What the NEPA lawsuit means for Charity and health care in New Orleans

This past Friday, the National Trust for Historic Preservation filed a lawsuit against FEMA and the Department of Veterans Affairs in Washington D.C. court. The suit hinges over the interpretation of the National Environmental Protection Act (NEPA) of 1969, which guides how environmental impact assessments are conducted for federal construction projects.

Though those that favor the proposed medical complex project may seek to describe this action as obstructionist, the facts of the matter support the National Trust's contention that the suit is designed to encourage the reevaluation of alternative plans that contend that modern hospitals could be brought online faster and for less money at different sites.

From the National Trust:

 

“Bulldozing a historic neighborhood in New Orleans in order to build these two medical centers is wrong, both legally and morally,” said Richard Moe, president of the National Trust for Historic Preservation. “There are other sites that would bring state-of-the-art medical care to the community faster and for less money, without destroying Mid-City.” 

“VA and FEMA have refused to recognize the magnitude of the community destruction these projects will wreak,” Moe said. “Instead, they have dismissed this massive demolition as ‘insignificant,’ and have chosen the most destructive alternatives, offering nothing more than token mitigation measures. We hope this lawsuit will lead VA and FEMA to go back and revisit the less destructive options.”

“A lot has changed since VA and FEMA announced their decisions,” said Moe. “The new administration in Washington has placed an emphasis on sound environmental reviews, and on transparency, accountability, and public input, all of which were short-changed in New Orleans. Also, it has become clear in recent months that the supposed ‘synergy’ between the LSU and VA hospitals is nothing more than a fiction, eliminating the need to co-locate the hospitals in Mid-City. Given these major changes, we expect the agencies can now find a better way to deliver much needed health care in New Orleans.”

 

The National Trust asserts that FEMA and the VA violated NEPA laws by failing to issue an Environmental Impact Statement (EIS) that would analyze the environmental consequences of the demolition and construction on nearby neighborhoods. The absence of this statement has allowed LSU and the VA to break the development project into 'tiers' that have guided how public participation and planning around the hospitals has occurred. Rather than assessing the big picture, the whole of the development, the process at play has purposively only focused on individual components.

::::::::

- [TASK REQUIREMENTS]
1/ From the article on the NEPA lawsuit over the New Orleans hospitals, print the passage starting with "Though those that" and going on through "at different sites.".
2/ Continue the article on the NEPA lawsuit over the New Orleans hospitals from the point where it stops.
The lines that follow have nothing to do with this.

- [DATA UNDER STUDY]

::::::::

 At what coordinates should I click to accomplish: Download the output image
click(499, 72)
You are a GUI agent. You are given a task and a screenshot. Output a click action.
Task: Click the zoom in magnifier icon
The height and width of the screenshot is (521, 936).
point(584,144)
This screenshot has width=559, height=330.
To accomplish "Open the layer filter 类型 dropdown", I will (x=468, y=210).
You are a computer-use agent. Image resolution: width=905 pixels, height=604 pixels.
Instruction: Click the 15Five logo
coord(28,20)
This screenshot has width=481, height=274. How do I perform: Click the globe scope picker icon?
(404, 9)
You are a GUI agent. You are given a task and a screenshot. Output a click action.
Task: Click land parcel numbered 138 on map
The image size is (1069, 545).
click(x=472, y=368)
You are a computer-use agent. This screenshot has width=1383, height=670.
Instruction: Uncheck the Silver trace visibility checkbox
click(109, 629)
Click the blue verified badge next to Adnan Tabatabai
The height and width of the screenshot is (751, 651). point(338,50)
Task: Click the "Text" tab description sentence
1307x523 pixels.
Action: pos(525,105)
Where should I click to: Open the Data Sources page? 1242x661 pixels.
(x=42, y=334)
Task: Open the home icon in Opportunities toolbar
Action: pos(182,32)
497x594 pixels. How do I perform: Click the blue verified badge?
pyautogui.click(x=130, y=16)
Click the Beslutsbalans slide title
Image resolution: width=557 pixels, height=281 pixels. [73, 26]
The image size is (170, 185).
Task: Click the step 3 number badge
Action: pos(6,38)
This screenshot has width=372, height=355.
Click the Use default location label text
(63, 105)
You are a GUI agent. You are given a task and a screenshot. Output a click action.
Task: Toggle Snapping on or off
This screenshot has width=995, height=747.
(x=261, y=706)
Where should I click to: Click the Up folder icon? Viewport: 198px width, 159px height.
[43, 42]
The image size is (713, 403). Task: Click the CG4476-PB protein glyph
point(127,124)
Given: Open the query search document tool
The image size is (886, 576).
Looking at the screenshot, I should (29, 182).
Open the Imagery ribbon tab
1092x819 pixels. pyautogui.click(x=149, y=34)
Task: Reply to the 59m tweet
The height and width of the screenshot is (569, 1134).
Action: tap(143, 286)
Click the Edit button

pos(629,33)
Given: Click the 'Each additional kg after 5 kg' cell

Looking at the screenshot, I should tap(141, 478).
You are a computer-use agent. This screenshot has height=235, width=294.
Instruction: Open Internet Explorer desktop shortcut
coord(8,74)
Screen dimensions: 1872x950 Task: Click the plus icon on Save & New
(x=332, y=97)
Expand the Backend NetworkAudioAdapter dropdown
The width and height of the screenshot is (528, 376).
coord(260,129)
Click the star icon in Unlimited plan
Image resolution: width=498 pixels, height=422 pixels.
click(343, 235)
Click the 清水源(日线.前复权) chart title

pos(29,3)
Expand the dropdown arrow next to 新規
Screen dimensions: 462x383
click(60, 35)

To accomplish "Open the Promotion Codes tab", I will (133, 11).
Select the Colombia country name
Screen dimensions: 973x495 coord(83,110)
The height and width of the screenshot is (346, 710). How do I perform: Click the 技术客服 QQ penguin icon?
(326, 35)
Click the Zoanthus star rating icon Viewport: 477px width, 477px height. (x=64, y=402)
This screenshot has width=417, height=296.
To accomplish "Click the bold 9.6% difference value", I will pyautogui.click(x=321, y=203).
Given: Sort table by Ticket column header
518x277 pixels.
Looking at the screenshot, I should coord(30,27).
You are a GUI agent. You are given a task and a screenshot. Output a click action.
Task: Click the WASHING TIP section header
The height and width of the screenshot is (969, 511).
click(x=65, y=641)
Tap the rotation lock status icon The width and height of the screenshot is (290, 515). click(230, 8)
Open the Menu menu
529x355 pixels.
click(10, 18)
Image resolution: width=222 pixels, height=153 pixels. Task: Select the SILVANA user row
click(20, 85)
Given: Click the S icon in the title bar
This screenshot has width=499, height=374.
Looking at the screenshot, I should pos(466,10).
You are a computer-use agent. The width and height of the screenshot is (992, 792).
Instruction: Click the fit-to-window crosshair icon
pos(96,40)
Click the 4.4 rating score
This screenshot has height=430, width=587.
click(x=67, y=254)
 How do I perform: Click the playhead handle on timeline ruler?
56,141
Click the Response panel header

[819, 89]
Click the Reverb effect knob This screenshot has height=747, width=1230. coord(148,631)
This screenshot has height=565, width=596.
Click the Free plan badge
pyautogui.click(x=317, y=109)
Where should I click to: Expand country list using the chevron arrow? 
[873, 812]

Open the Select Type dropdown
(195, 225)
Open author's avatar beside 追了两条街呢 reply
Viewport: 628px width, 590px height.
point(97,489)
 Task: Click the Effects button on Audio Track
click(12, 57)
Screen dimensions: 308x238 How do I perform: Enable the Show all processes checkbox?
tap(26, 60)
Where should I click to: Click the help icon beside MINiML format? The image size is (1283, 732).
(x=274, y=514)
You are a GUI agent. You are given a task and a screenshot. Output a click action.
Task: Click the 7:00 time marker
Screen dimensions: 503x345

::::::::

- [PER-TASK OUTPUTS]
1/
Though those that favor the proposed medical complex project may seek to describe this action as obstructionist, the facts of the matter support the National Trust's contention that the suit is designed to encourage the reevaluation of alternative plans that contend that modern hospitals could be brought online faster and for less money at different sites.

2/
Those that oppose the reopening of Charity or the reexamination of faster, cheaper, and less destructive means of restoring health care to New Orleans have been pretty quick to spin the introduction of this lawsuit as evidence that preservationists are blocking hospital construction. Such a characterization, however, distorts the realities of the hospital debate.

The proposed LSU/VA complex has been on the drawing board for a long time. LSU and the VA both remain short of funding targets. Shovels are no closer to hitting the dirt on their plan than they were two years ago. Enough is enough. We need health care, jobs, economic development, and sustainable urban planning in New Orleans now. This proposed multi-billion-dollar boondoggle has dragged on for long enough without any tangible results on the ground. Now it is time to reevaluate the site selection decision to look for faster and less expensive ways to bring affordable health care back to New Orleans.

There is a compromise proposal that would bring brand-new hospitals online in New Orleans without displacing a residential community, for less money, and in less time. This lawsuit is designed not to block the construction of new hospitals but to force agencies to substantively reconsider a narrow-minded site selection decision that could lead to even more delays over the course of the design and construction process. The fastest and best way to restore health care and rejuvenate the medical industry in New Orleans is through thorough consideration of the RMJM alternative to build a new LSU teaching hospital in the historic Charity facade and move the site of the proposed VA hospital closer to the historic downtown hospital corridor.